In its annual progress reports on Macedonia, the European Commission has regularly focused on the media, criticising the country’s failure to guarantee freedom from political interference for journalists.The watchdog organisation Freedom House, in its 2009 report, also said lack of press freedom is one of the key problems facing Macedonia.But the problem cannot be solved by international pressure alone, Ajdini says.“I would like this [survey] to raise the alarm among the local public as well, as we need support from the public if we want to make things better,” Tamara Causidis, a member of an informal group that seeks to improve journalists’ rights, told Balkan Insight.“I am almost certain that press freedom will be mentioned in the European Commission report, this year even more pronounced and articulated than last year,” she said
Visiting head of the European Union Council Herman Van Rompuy on Tuesday in Skopje hinted that the report, which will be released in November, will include notes of concern about media freedom.
Macedonian journalists made their appeals public at a protest in Skopje in September.
Dozens of journalists held a rally to call for improved media freedom and working conditions after the controversial sacking of eight staffers from the television station Kanal 5, which touched a nerve among many working in the media.Some of the fired journalists openly accused the government of being behind the dismissals as well as practicing censorship, influencing editorial policies and commissioning stories.
Kanal 5 is owned by the son of a well known parliamentarian from a minor party in the ruling government coalition, Boris Stojmenov. The station insisted it had fired the reporters for financial reasons.

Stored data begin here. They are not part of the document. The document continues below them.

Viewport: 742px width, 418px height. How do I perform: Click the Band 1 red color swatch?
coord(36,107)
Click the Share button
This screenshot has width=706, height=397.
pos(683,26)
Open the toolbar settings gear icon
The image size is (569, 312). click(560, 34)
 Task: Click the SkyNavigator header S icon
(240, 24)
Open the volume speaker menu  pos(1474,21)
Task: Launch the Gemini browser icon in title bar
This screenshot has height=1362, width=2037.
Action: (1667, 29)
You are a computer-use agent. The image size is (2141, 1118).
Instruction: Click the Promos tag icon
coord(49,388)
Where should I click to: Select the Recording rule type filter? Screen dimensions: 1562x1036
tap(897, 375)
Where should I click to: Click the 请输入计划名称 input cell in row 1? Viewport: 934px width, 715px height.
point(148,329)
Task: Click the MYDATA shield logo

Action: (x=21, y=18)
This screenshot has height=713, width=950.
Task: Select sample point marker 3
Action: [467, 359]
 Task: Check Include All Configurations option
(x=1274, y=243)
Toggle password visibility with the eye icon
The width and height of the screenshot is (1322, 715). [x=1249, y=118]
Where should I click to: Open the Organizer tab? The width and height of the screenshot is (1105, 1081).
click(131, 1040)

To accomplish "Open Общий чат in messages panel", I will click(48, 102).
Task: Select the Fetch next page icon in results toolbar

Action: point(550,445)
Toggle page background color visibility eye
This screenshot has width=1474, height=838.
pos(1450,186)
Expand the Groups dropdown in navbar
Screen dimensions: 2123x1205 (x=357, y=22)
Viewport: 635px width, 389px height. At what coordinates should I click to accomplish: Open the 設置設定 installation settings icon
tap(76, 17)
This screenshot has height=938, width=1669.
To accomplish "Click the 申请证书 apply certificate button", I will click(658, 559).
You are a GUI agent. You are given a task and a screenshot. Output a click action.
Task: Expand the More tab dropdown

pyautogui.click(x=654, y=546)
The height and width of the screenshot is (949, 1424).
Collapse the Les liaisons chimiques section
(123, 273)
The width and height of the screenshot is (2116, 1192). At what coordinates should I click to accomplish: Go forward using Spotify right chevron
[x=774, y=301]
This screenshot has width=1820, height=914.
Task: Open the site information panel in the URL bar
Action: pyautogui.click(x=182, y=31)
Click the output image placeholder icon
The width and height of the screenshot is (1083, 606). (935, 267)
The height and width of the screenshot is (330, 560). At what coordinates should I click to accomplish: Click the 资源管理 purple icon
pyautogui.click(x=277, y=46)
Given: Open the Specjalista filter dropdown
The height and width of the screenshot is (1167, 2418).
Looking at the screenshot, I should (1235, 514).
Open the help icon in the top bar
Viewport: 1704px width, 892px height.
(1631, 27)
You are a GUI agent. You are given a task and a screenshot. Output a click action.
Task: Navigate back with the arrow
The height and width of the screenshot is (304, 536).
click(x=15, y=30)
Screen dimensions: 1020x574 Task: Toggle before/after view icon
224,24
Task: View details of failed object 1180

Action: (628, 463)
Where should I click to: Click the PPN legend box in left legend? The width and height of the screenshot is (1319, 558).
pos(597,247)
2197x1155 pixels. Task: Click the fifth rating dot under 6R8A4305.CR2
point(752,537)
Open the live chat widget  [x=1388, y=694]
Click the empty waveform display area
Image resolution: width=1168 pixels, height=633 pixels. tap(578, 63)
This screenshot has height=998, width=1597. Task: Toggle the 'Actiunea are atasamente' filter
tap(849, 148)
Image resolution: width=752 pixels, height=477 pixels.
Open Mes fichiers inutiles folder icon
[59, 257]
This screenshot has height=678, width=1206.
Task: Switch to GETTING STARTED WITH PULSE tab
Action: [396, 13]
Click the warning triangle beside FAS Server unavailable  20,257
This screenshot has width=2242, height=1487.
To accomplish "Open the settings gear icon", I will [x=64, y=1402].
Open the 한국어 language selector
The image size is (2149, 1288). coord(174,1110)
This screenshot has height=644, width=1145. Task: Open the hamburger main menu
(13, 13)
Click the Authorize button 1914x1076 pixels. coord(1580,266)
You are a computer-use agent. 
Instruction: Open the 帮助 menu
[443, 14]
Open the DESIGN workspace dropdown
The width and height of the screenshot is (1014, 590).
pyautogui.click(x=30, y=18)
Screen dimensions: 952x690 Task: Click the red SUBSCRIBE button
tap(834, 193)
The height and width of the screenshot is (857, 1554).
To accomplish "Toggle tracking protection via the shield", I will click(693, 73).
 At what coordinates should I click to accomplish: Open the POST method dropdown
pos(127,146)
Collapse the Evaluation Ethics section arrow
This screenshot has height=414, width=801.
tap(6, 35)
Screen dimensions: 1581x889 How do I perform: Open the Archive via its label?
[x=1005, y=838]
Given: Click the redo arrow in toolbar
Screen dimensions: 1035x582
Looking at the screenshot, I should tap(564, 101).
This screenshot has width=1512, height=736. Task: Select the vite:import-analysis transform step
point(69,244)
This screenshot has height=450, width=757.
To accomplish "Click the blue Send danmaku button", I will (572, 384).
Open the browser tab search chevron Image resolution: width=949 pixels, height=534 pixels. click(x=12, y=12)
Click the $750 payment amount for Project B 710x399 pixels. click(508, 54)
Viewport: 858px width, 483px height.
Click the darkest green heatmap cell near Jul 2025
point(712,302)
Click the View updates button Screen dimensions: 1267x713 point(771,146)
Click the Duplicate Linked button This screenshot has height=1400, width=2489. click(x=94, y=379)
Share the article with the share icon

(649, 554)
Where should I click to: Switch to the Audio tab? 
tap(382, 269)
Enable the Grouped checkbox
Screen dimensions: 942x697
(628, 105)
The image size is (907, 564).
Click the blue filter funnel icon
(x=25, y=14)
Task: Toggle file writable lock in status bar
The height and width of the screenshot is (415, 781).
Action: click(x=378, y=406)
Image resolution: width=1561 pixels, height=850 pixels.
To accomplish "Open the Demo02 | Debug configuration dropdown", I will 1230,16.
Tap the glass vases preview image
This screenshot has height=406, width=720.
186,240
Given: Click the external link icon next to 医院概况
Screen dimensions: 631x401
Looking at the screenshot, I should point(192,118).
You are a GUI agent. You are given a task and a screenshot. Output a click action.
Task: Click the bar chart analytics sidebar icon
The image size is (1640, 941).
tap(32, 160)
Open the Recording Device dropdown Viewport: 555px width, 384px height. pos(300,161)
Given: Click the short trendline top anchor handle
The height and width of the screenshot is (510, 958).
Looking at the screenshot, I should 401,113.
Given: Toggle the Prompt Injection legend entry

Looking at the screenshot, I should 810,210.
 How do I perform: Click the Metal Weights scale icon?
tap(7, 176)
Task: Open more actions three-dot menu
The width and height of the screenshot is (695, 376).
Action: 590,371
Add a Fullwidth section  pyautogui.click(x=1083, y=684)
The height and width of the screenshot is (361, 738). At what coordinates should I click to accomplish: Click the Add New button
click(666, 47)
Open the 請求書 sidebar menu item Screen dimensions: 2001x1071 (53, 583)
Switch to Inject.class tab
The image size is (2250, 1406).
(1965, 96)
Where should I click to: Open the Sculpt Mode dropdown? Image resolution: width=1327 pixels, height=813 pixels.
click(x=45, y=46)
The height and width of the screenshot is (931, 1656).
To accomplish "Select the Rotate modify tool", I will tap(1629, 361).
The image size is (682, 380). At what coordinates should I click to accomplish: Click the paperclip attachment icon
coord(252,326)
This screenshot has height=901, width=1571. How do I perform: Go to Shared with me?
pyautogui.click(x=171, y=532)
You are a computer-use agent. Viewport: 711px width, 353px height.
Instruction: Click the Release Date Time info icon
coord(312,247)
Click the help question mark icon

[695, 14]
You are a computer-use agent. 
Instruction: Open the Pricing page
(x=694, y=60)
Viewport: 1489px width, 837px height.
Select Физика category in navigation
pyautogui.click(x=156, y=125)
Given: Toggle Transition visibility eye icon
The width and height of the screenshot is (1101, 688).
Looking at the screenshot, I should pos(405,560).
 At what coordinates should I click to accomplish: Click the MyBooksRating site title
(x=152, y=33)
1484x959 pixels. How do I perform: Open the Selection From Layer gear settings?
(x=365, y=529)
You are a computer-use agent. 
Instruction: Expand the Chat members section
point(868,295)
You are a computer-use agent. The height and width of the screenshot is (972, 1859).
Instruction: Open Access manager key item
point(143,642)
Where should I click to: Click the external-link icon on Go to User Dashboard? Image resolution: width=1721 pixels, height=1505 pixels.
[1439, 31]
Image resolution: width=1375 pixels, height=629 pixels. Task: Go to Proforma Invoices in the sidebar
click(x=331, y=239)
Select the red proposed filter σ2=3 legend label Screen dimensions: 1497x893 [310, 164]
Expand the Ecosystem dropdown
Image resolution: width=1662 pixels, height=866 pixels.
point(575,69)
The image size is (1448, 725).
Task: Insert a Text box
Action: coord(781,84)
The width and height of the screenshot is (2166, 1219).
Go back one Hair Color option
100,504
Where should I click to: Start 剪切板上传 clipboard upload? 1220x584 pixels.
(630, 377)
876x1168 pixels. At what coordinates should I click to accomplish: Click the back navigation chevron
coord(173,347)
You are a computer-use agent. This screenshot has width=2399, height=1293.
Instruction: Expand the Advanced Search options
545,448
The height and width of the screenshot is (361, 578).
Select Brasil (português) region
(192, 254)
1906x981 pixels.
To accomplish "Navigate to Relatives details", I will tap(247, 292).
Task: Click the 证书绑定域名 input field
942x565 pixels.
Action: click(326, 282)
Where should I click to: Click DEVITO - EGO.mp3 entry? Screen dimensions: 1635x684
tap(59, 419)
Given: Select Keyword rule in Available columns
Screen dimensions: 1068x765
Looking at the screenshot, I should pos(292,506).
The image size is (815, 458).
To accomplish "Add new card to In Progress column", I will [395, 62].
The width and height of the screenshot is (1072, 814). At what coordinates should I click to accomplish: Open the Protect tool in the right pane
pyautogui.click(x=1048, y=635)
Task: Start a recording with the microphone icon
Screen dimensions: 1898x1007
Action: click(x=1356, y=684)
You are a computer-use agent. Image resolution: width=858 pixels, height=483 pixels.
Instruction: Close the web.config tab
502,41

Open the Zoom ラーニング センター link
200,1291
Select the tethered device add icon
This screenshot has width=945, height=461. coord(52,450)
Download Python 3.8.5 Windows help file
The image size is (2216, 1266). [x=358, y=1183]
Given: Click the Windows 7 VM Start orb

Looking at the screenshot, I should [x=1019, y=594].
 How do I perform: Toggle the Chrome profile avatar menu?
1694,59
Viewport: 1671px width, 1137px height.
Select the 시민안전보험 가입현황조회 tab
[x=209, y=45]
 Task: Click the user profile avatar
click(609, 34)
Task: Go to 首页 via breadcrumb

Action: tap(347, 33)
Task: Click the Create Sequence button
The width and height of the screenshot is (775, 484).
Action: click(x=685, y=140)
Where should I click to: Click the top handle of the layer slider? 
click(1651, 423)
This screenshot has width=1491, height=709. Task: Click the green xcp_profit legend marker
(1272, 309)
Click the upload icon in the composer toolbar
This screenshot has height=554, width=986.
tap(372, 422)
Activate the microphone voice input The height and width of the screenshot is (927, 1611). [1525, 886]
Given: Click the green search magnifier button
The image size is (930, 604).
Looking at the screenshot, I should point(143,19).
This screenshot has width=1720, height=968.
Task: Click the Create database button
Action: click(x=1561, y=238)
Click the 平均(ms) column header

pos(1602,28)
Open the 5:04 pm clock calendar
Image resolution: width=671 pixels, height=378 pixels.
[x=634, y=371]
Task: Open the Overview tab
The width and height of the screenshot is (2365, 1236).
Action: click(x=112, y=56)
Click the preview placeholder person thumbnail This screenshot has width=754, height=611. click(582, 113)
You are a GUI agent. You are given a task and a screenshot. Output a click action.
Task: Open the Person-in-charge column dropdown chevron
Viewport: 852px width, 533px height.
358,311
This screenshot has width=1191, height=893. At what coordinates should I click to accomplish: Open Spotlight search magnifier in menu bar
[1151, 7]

In the 2010 Reporters Without Borders survey, North Korea, Myanmar, China, Iran Rwanda and Syria were ranked as the most repressive countries among the 178 included in the list.Finland, Iceland, Netherlands, Norway, Sweden and Switzerland are at the top of the ranking.Among southeast European countries, Slovenia was ranked 46th, Bosnia and Herzegovina 47th, Albania 60th, Croatia 62nd, Serbia 85th, Kosovo 92nd, and Montenegro 104th.